Gli scalpellini Iblei, eredi dell’arte dei “Lapidum incisores” del Barocco, realizzarono facciate di case adornate con cesti di frutta, balaustre scintillanti, cabochon di pietra, graffiti, motivi vegetali e appliques.

Ricerca Archeologica Recente

Attualmente, un approfondito studio di ricerca condotto dall’archeologo Santino Alessandro Cugno fornisce una visione completa dei molteplici paesaggi storici che si sono susseguiti nel corso dei secoli in quest’area. Questo lavoro ci offre una prospettiva ampia e articolata dell’interazione tra l’azione umana e le caratteristiche originarie dell’ambiente naturale.

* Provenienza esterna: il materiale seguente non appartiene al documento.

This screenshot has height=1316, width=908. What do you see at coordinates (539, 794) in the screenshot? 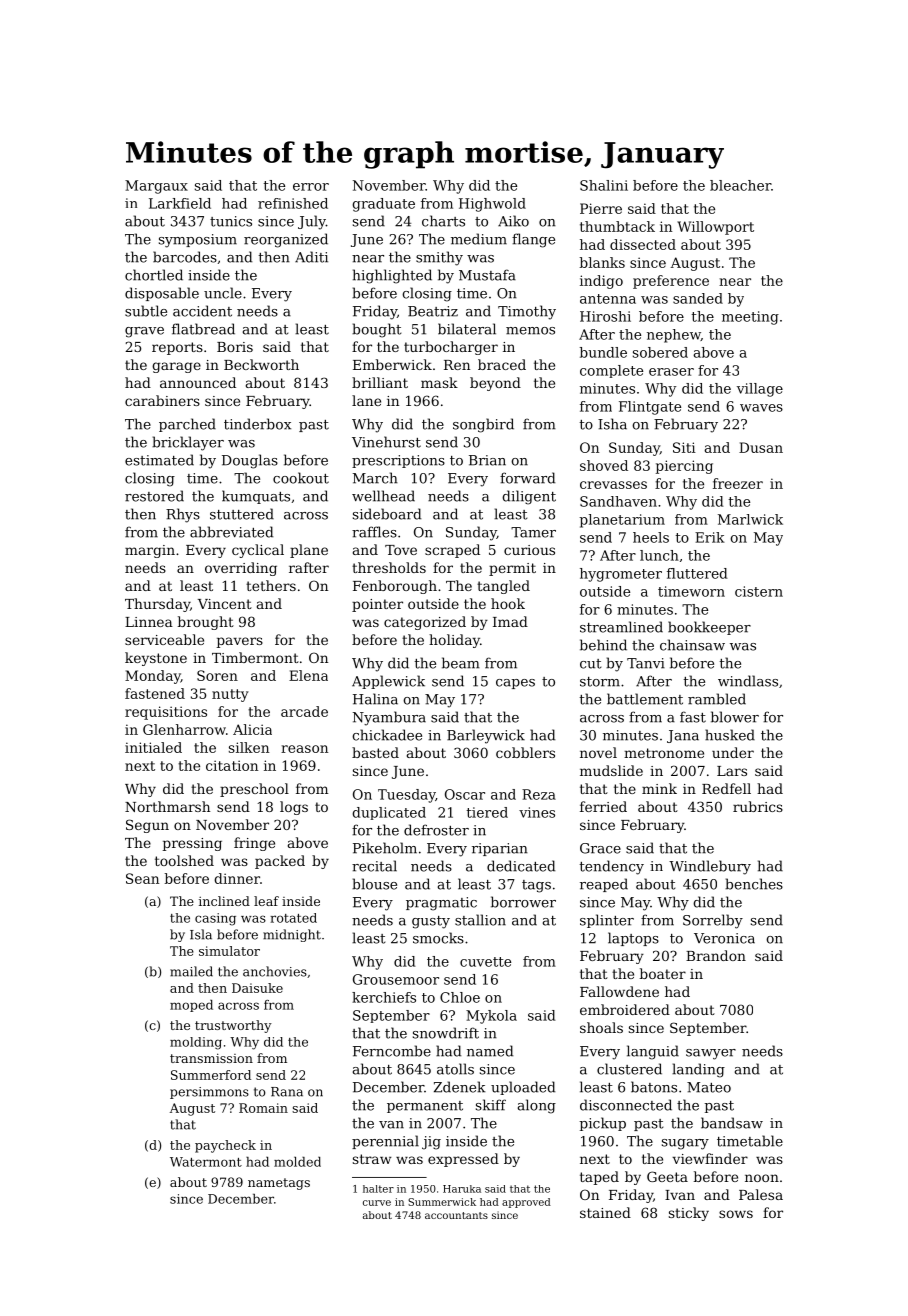
I see `Reza` at bounding box center [539, 794].
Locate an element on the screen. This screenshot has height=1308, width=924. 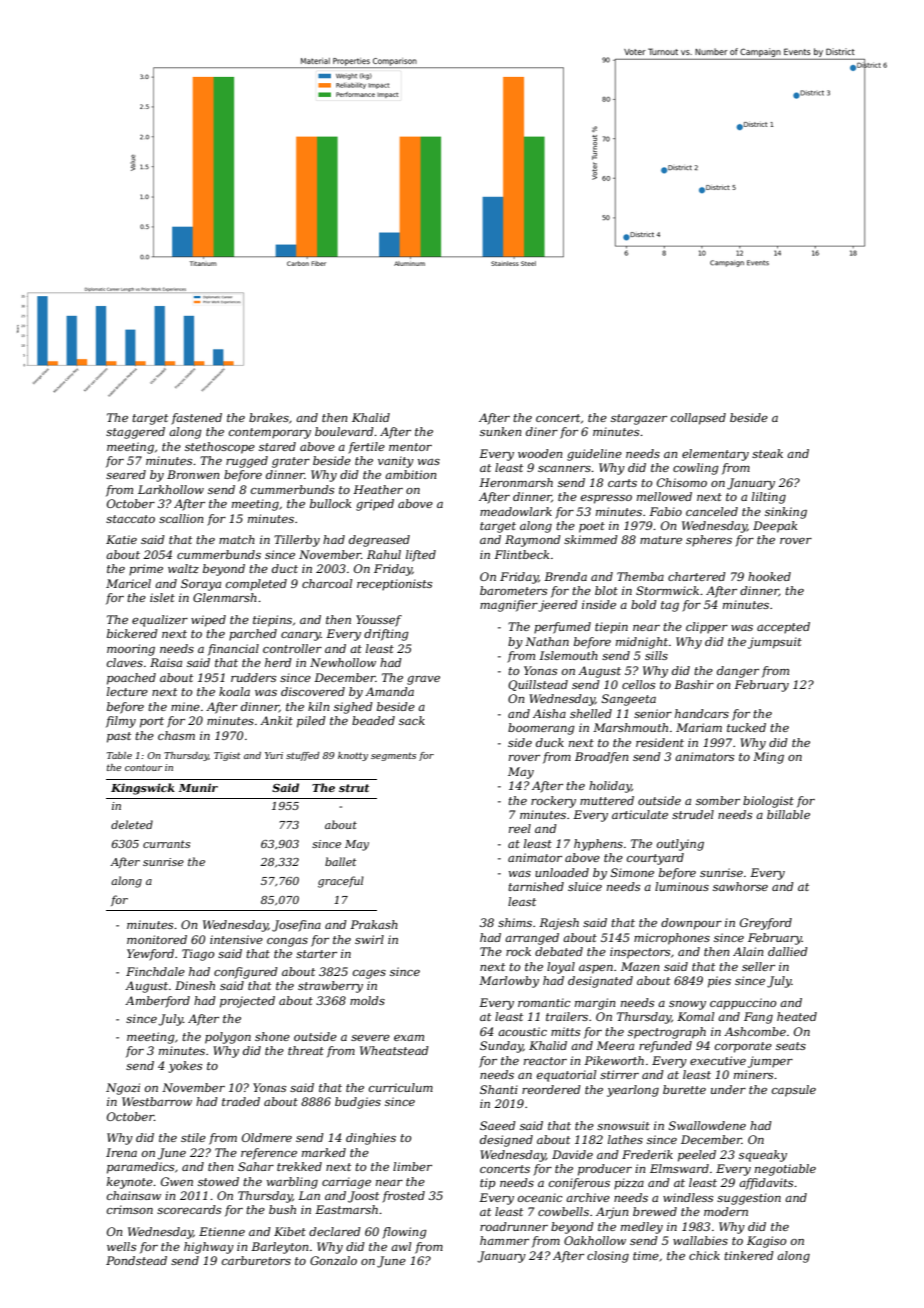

Questa ricerca è stata raccolta in una monografia di rilevanza, intitolata “Dinamiche insediative nel territorio di Canicattini Bagni e nel bacino di alimentazione del torrente Cavadonna tra Antichità e Medioevo,” pubblicata nel 2016 dal British Archaeological Reports di Oxford. Attraverso la lettura di queste pagine, si può fare un viaggio nella storia del territorio, posizionato strategicamente tra Siracusa e Akrai, e scoprire le tappe della storica via Acrense, che collegava la città madre alla sua sub-colonia.

Il libro dedica spazio significativo alle necropoli preistoriche di Alfano, Passo Ladro e Cardinale, con le loro tombe monumentali dell’età del Bronzo Antico. Inoltre, esplora le antiche fattorie greche di Bagni e Pianette, le sontuose ville romane con mosaici a Cinque Porte e Cugno Martino, le catacombe di Cozzo Guardiole e Stallaini, e il battistero tardo-antico a contrada Petracca. Questo incredibile viaggio nel tempo si conclude con gli insediamenti rupestri medievali di Cava Lencino, Bosco di Sopra e Case Vecchie, caratterizzati dai loro affreschi e dai simboli ebraici e paleocristiani.

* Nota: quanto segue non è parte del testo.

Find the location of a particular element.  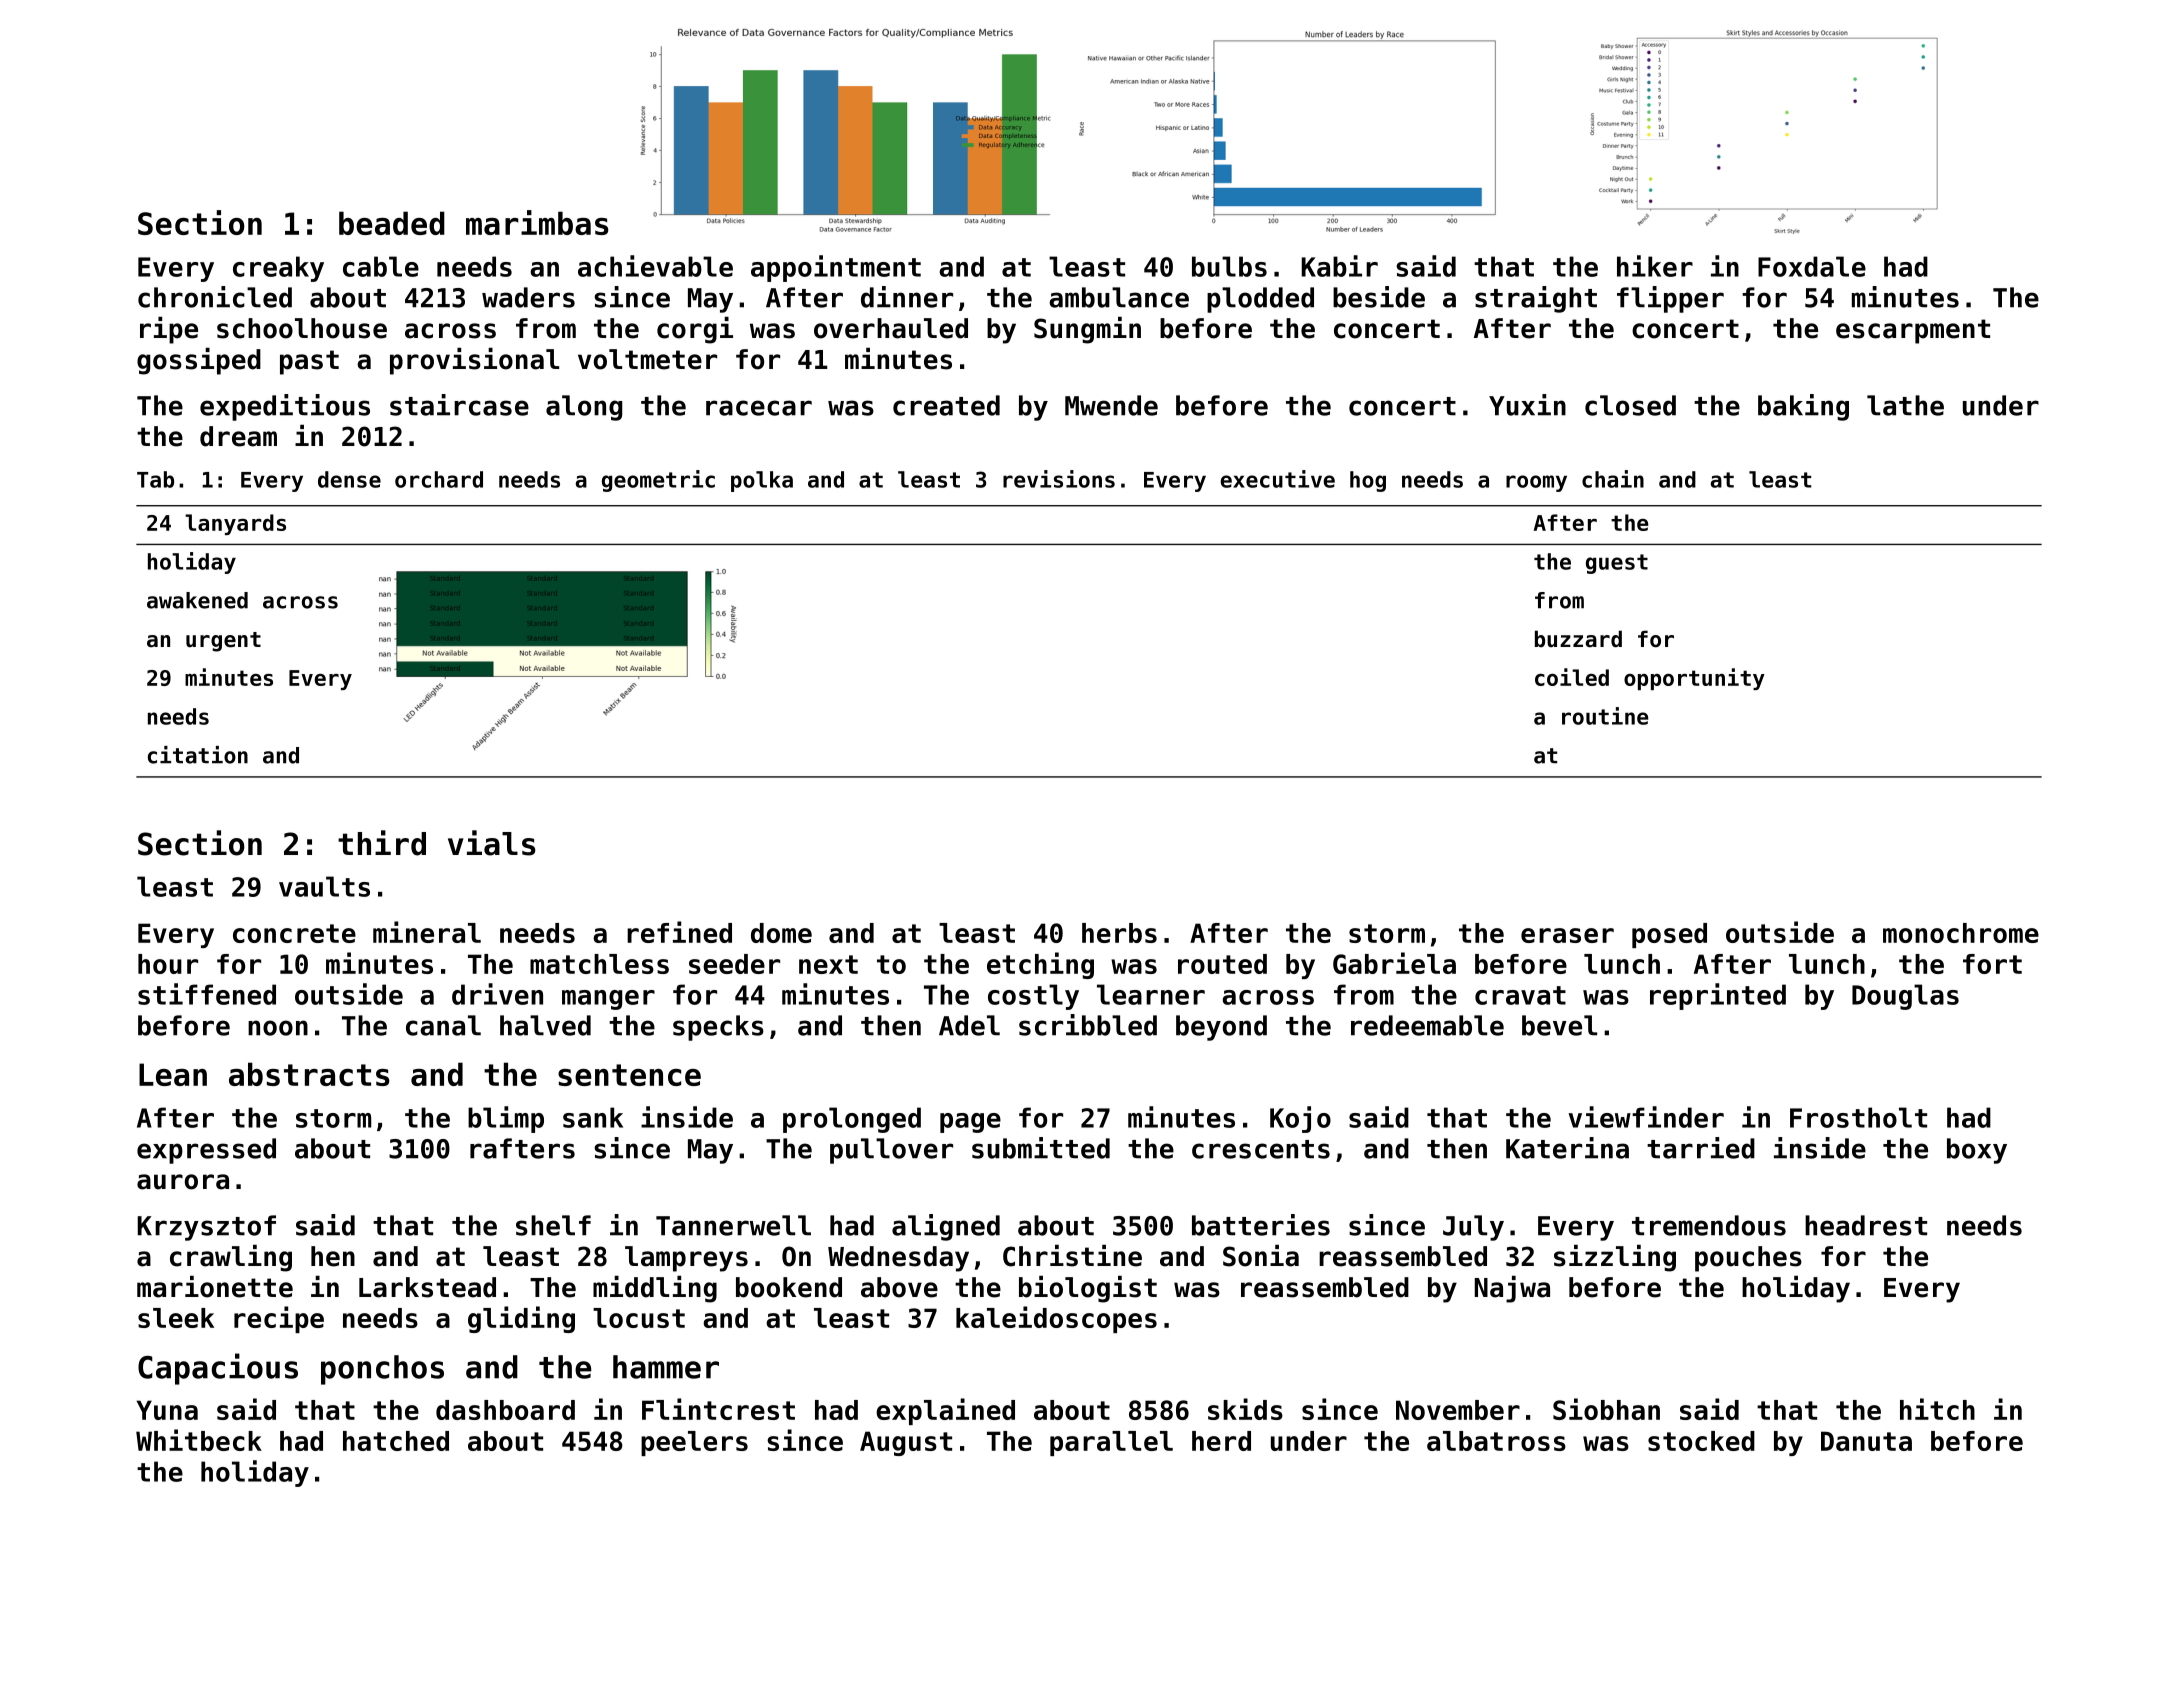

stocked is located at coordinates (1701, 1441).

Nella stessa area archeologica, recenti studi condotti dagli archeologi dell’Associazione Aditus in Rupe, presieduta dall’archeologo canicattinese Antonino Cannata, hanno portato alla scoperta di incisioni raffiguranti i resti di una menorah nell’ipogeo ebraico. Questi ritrovamenti sono stati documentati con precisione attraverso rilievi grafici.

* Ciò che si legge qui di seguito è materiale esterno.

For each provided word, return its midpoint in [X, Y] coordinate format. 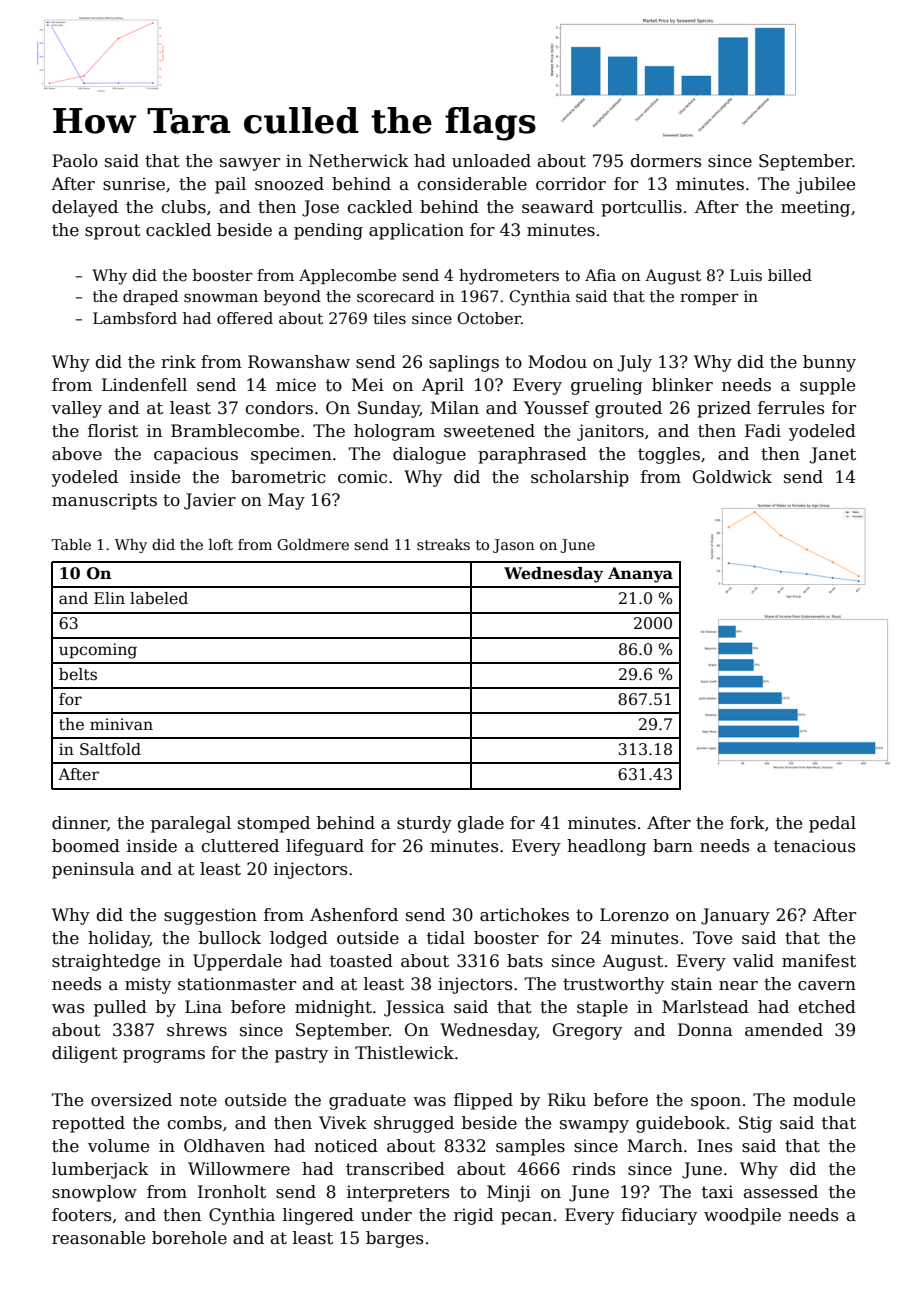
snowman [221, 297]
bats [525, 961]
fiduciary [659, 1216]
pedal [832, 824]
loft [221, 544]
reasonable [98, 1238]
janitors [610, 432]
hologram [394, 432]
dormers [666, 161]
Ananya [640, 575]
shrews [197, 1030]
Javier [210, 501]
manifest [819, 961]
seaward [558, 207]
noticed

Il monumento funerario è stato soggetto a uno studio accurato dal punto di vista topografico, con rilievi architettonici effettuati tramite tecniche fotogrammetriche, che hanno consentito la creazione di un modello 3D. Questo lavoro, di cui è disponibile una descrizione preliminare su Fasti Online, è stato sottoposto alla rivista online Mediaeval Sophia nell’aprile 2016.